# A bitting musing.....single joint vs double jointed



## georgiegirl (16 May 2013)

Assuming I will be back on board tomorrow after our trip to the vets (whole other story.....) Im toying with the idea of putting Autumn back into a single jointed bit for flat work.

My reasoning being I read an article today about single jointed bits providing clearer communication to each side of the mouth whereas a double jointed or lozenge type can give mixed or unclear signals.

Thinking back when I first had her I had her in a single jointed bit whereas now in a french link she seems to champ and open her mouth quite a lot. Any way its worth a try I reckon...

Any thoughts??


----------



## lindsayH (16 May 2013)

I've always prefered double jointed so as to avoid nutcracker action but would be dictated by the horse. If she likes single jointed more then go with it!


----------



## somethingillremember (16 May 2013)

My reasoning being I read an article today about single jointed bits providing clearer communication to each side of the mouth whereas a double jointed or lozenge type can give mixed or unclear signals.

Hi , where was this article as Id be interested in reading it , thanks


----------



## georgiegirl (16 May 2013)

Hi - it was in a magazine where I saw it. Cant remember the name but its one of those free equestrian ad type ones you pick up in tack shops.

Now see I went down the french link route thinking I was doing the right thing etc getting rid of the nutcracker action etc but actually thinking back I dont remember her mouth being quite so busy with a single jointed bit - only one way to see and try it!

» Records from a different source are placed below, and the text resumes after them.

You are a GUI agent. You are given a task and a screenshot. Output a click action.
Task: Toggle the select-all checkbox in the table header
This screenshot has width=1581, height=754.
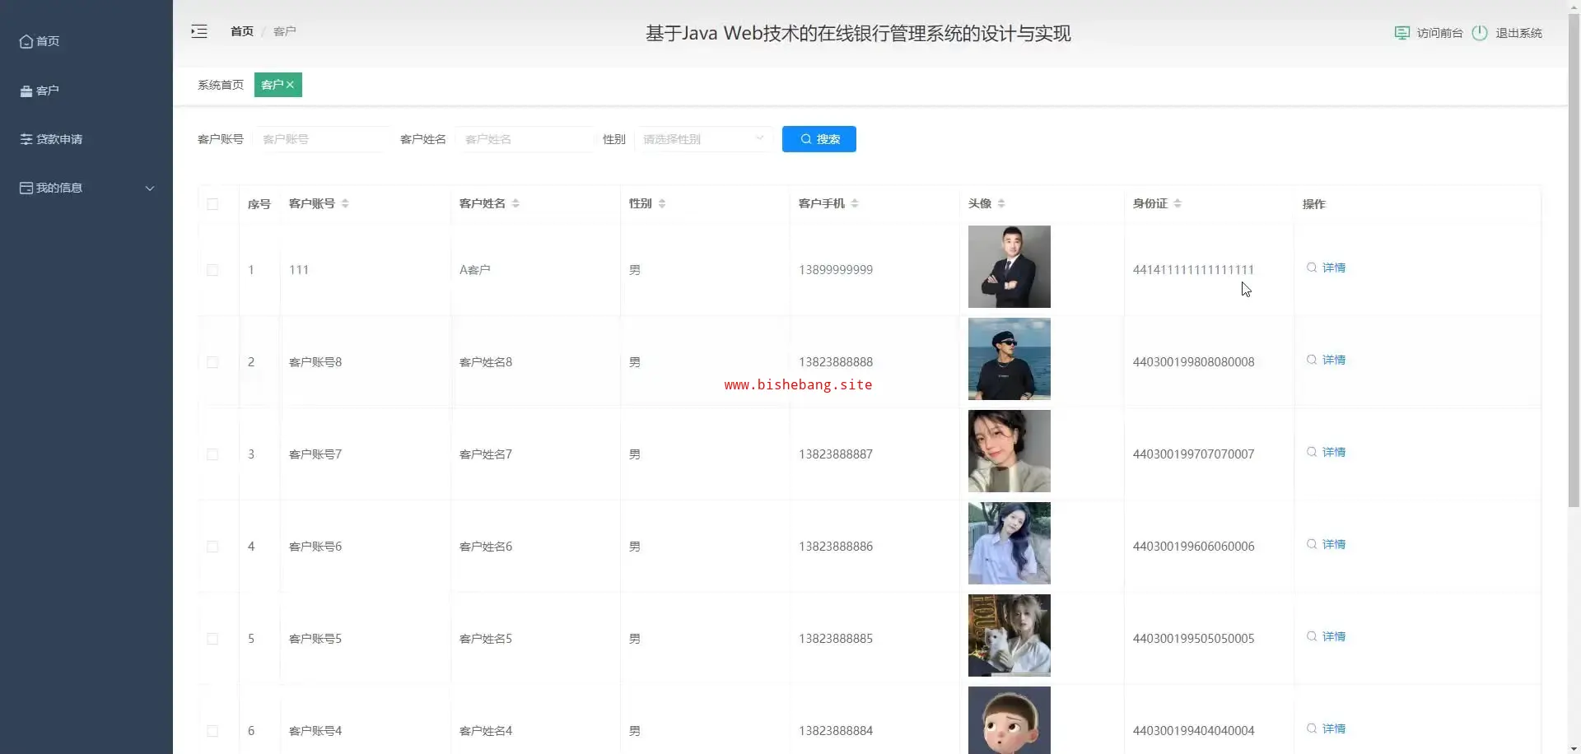[x=212, y=204]
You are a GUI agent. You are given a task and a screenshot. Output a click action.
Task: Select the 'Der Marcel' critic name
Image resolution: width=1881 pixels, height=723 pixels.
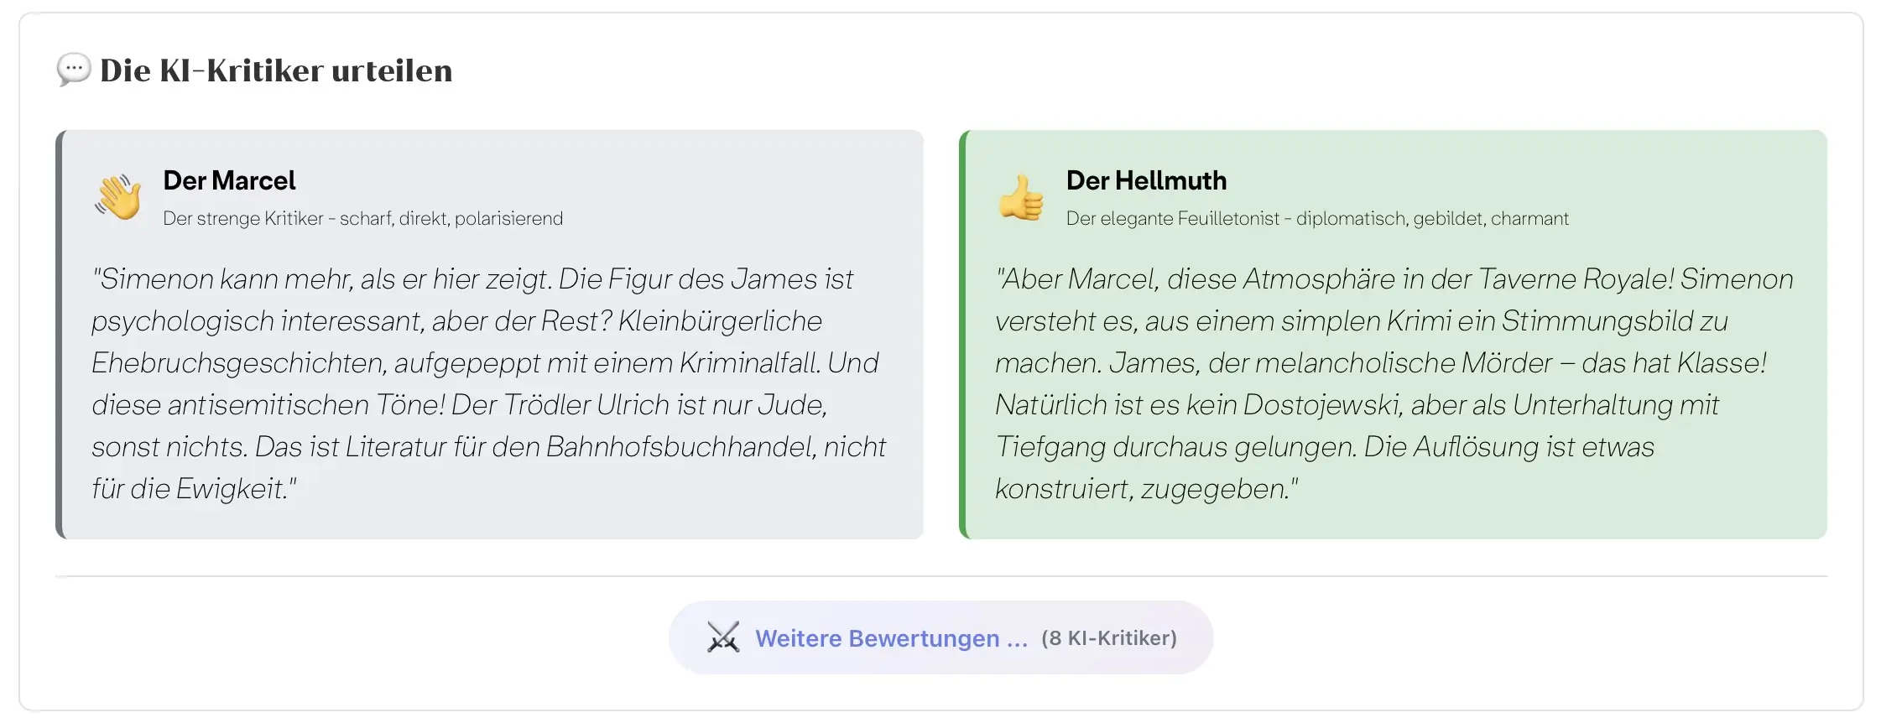[229, 180]
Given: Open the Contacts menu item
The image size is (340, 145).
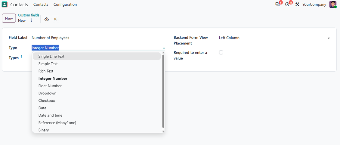Looking at the screenshot, I should pos(41,4).
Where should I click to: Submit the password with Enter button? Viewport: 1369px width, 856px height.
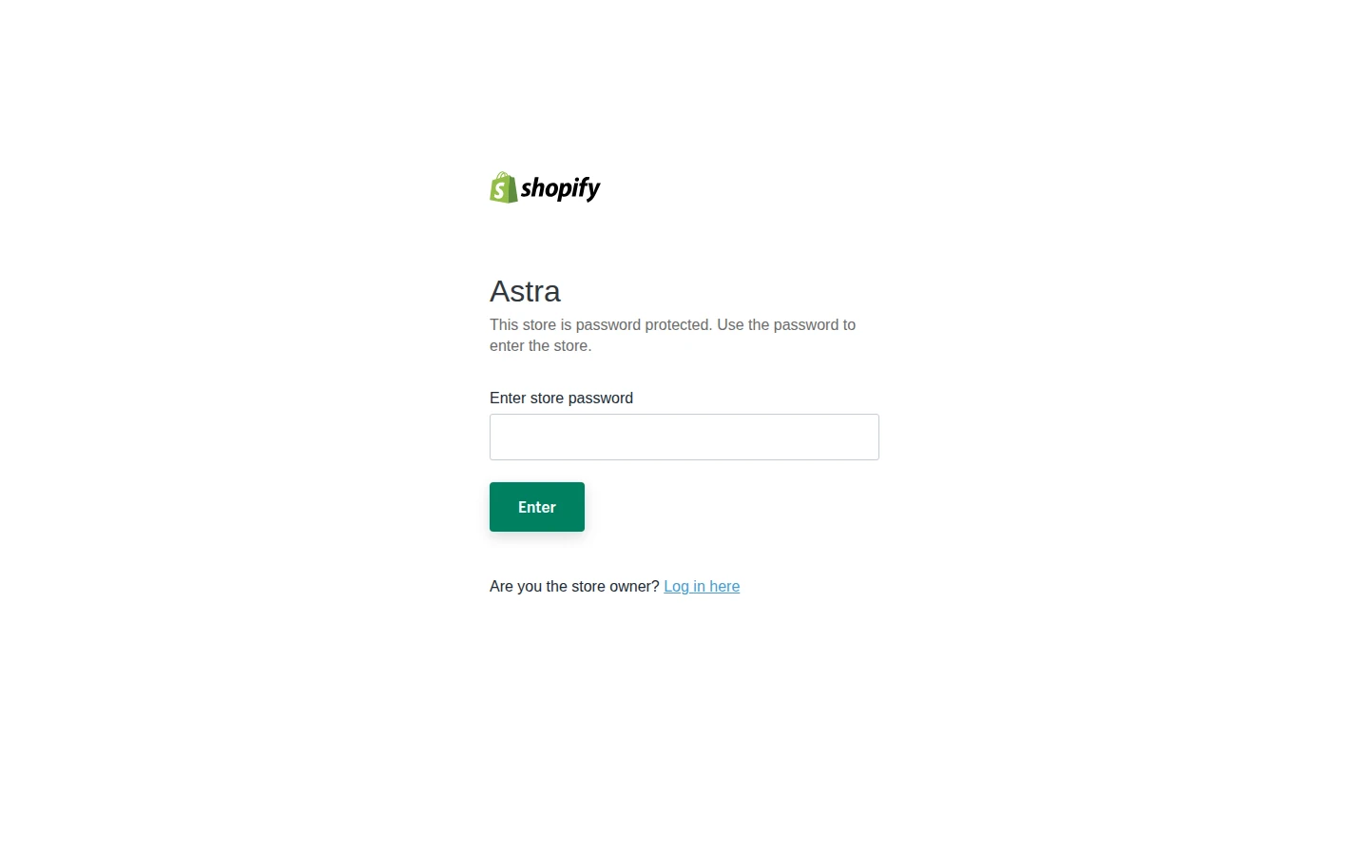pyautogui.click(x=537, y=507)
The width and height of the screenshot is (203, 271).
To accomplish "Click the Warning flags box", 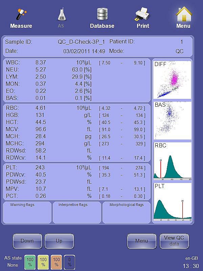I will pos(27,213).

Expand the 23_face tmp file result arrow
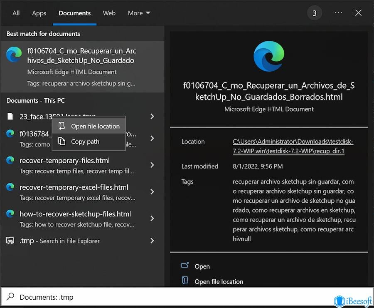(152, 117)
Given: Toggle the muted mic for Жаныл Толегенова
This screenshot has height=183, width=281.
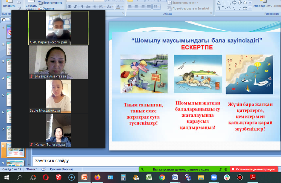Looking at the screenshot, I should (32, 144).
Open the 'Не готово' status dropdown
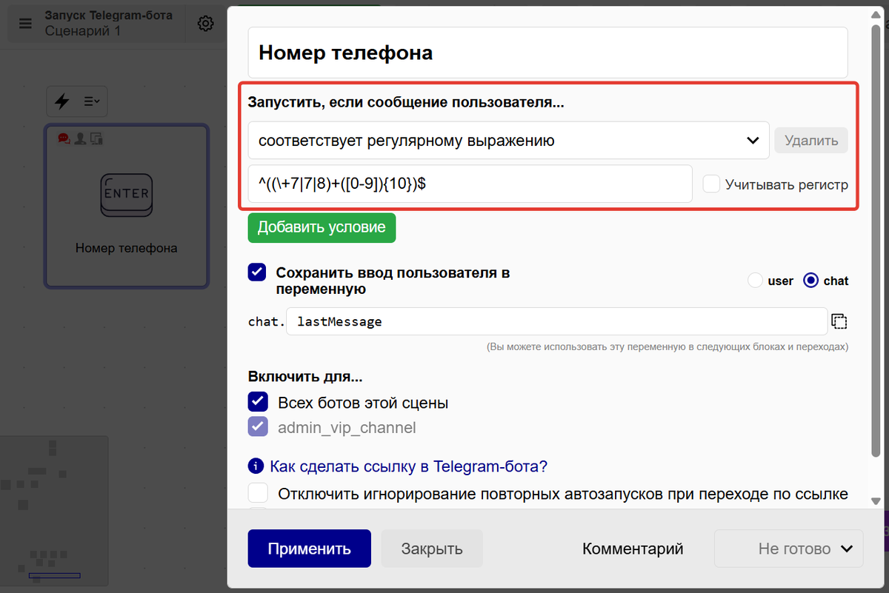Screen dimensions: 889x593 click(x=788, y=549)
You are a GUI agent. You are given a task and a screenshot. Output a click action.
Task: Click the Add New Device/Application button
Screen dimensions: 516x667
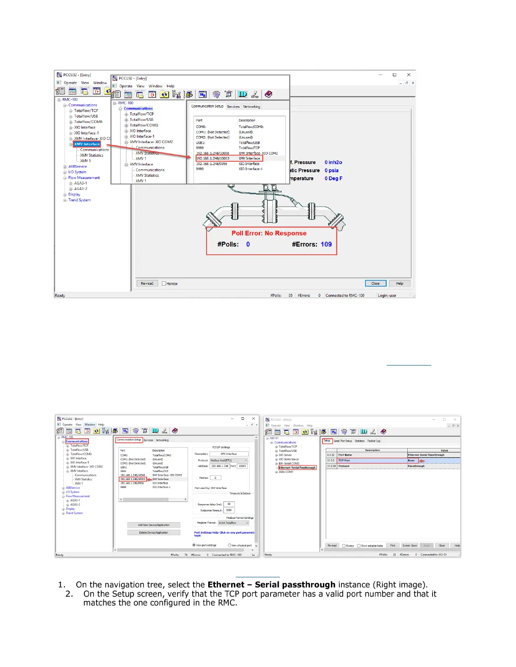click(x=153, y=525)
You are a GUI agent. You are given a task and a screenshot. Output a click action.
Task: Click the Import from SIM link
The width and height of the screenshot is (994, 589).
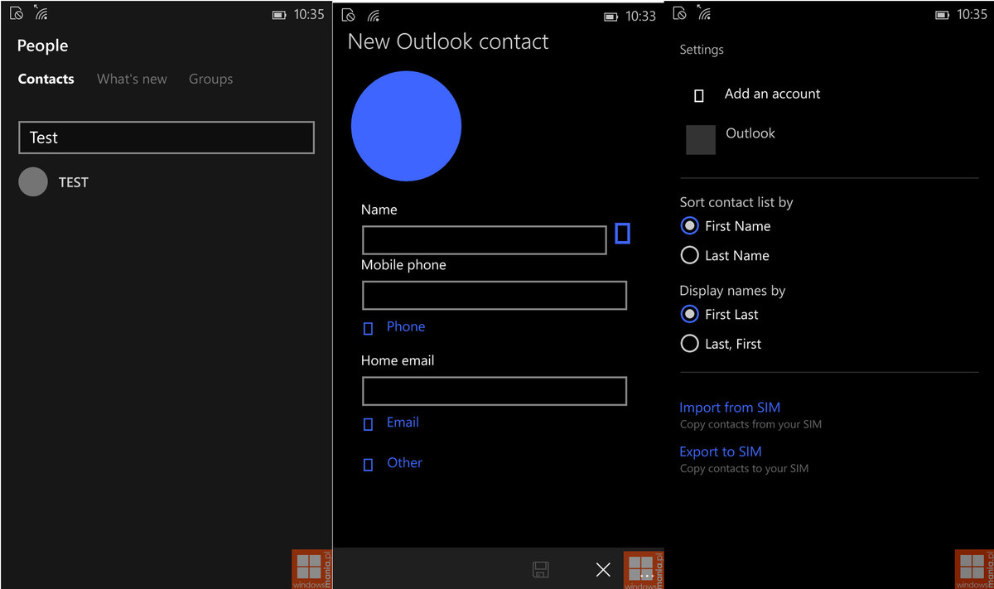(x=730, y=408)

To be honest the more I think on it you would have to be exerting a huge amount of pressure on a single jointed bit to actually get any 'nutcracker' action. So.....which is better for the horse? Could some of all this 'lozenge' talk be marketing from companies? or is it just a case of whatever suits?

Really interesting to see what people think


----------



## Gamebird (16 May 2013)

I've debated this in the bit I'm doing for e-venting about breaking horses. I tend to find that my older horses are fine with a lozenge but that the babies can be too busy in the mouth and play too much with a double joint. Having said all that I did eventually put a horse doing BE int/* tests in a nathe straight bar to keep his contact steady, but that probably say more about my sitting trot than his mouth.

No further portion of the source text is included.